* Consigne *
Recopiez telles quelles les lignes allant de celle qui contient «The height and width of the screenshot is (661, 1193).» jusqu'à celle qui contient «click(1429, 565)», ces deux lignes comprises.

* Données à traiter *

● ● ●

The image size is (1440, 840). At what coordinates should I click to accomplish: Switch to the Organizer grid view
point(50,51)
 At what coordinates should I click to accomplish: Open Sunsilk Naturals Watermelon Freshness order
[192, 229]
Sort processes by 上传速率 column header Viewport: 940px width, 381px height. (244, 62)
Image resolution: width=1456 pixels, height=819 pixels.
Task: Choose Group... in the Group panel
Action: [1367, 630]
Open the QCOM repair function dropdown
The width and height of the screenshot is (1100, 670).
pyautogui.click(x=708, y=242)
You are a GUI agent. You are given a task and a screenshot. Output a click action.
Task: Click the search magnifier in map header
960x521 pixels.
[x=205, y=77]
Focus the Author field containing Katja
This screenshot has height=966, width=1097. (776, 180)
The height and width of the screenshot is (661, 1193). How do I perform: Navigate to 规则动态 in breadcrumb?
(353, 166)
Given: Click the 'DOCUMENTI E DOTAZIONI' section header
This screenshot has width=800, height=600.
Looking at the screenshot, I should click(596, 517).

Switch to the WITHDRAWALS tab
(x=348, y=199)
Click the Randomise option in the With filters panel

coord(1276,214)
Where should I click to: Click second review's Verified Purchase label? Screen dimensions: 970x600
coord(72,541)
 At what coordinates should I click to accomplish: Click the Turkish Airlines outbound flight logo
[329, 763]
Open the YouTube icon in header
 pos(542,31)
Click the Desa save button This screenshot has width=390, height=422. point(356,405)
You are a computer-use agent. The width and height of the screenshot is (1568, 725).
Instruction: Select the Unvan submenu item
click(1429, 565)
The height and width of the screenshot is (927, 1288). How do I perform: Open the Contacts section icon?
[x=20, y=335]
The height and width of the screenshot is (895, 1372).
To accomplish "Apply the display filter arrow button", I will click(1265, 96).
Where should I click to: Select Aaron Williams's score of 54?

● ● ●

* Réponse *
The height and width of the screenshot is (661, 1193). How do I perform: Navigate to 规则动态 in breadcrumb?
(353, 166)
Given: Click the 'DOCUMENTI E DOTAZIONI' section header
This screenshot has width=800, height=600.
Looking at the screenshot, I should click(596, 517).

Switch to the WITHDRAWALS tab
(x=348, y=199)
Click the Randomise option in the With filters panel

coord(1276,214)
Where should I click to: Click second review's Verified Purchase label? Screen dimensions: 970x600
coord(72,541)
 At what coordinates should I click to accomplish: Click the Turkish Airlines outbound flight logo
[329, 763]
Open the YouTube icon in header
 pos(542,31)
Click the Desa save button This screenshot has width=390, height=422. point(356,405)
You are a computer-use agent. The width and height of the screenshot is (1568, 725).
Instruction: Select the Unvan submenu item
click(1429, 565)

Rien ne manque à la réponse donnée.